中国の非多発地における重症熱性血小板減少症候群に対する抗体の存在(Presence of Antibodies against Severe Fever with Thrombocytopenia Syndrome Virus in Non-Endemic Areas of China)(英語)

Abstract:中国安徽省の山間部(Yixian)において、重症熱性血小板減少症候群ウイルス(SFTSV)の血清陽性率を調べ、SFTS発症のリスク因子を特定した。過去にSFTSの罹患歴がない健常者270名を対象とした。四つの年齢層(20歳未満66名、20~39歳55名、40~59歳93名、60歳以上56名)に分け、血液検体を採取し、SFTSVに対する免疫グロブリンG(IgG)を検出した。その結果、参加者のSFTSV-IgGの全血清陽性率は6.3%(17/270)であり、茶摘み従事者(9.4%、14/149)と非茶摘み従事者(2.5%、3/121)ではSFTSVの血清陽性率に有意差があることが分かった。全参加者(1.5~14.3%)および茶摘み従事者(2.8~19.4%)において、血清陽性率は年齢とともに増加する傾向が見られた。男性のSFTSV血清陽性率は、全参加者および茶摘み従事者よりも高かったが、その差は有意ではなかった。
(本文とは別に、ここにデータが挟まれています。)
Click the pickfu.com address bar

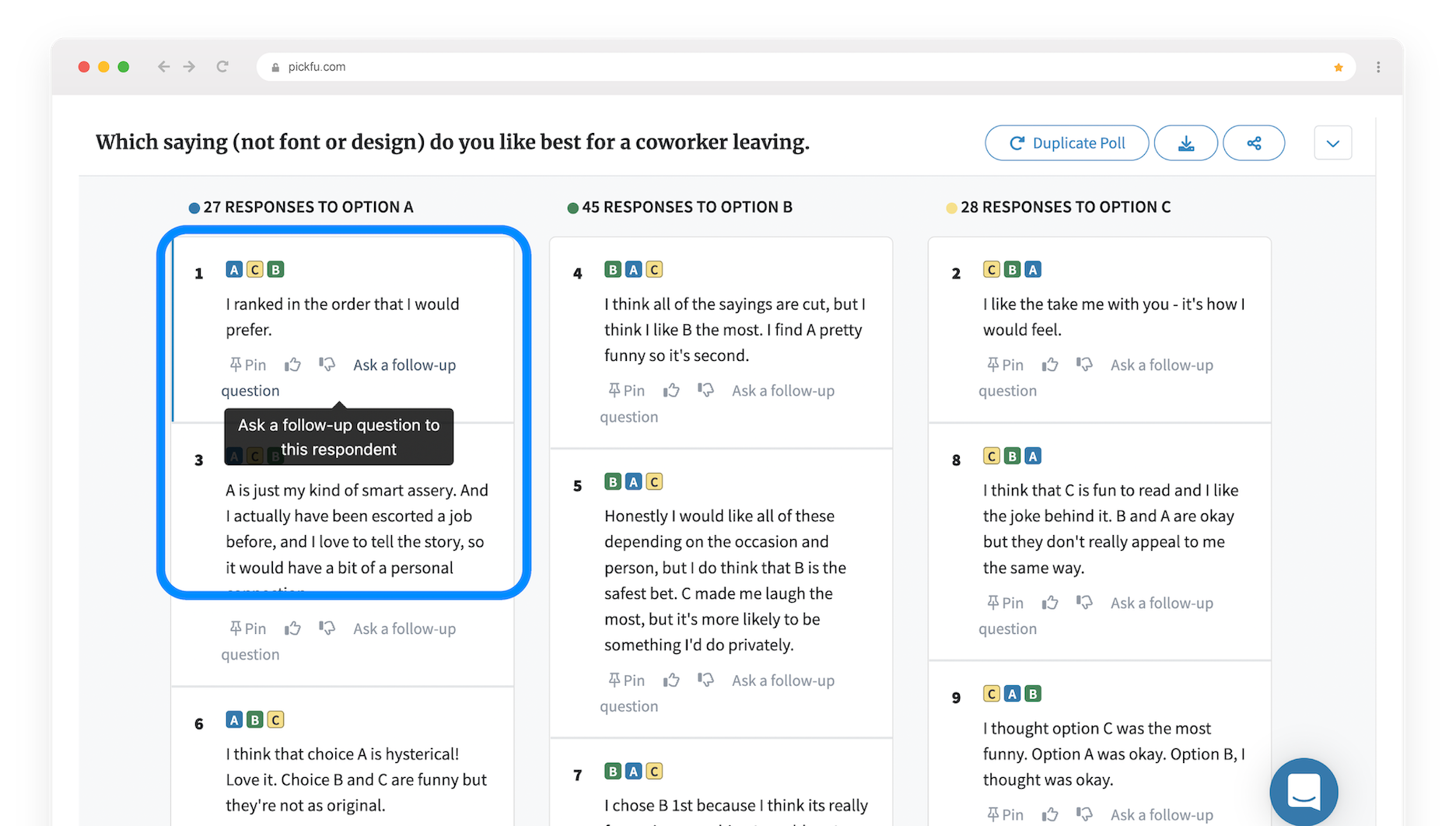point(806,67)
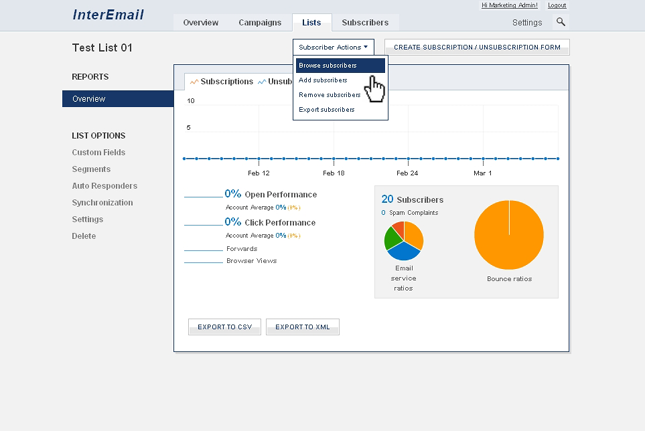The image size is (645, 431).
Task: Show the Subscriptions chart tab
Action: click(x=220, y=82)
SFTSV感染の重大な危険因子は加齢と茶摘みであった。

抗体が検出されるということは少なくともウィルスが体内に入り免疫機能が惹起されたという意味(発症したとは限らない)なので、知らないうちに刺されて免疫ができているよってこと。

同様に鹿児島県の献血血液内のSFTSウィルスに対する抗体を調べている報告もあったが、抄録が提供されておらず内容は不明。

 

SFTSは稀な病態とはいえ、噛まれてしまって発症したら大変。

とにかく刺されないこと、刺されても早急に刺入部を含めて除去することが肝要か。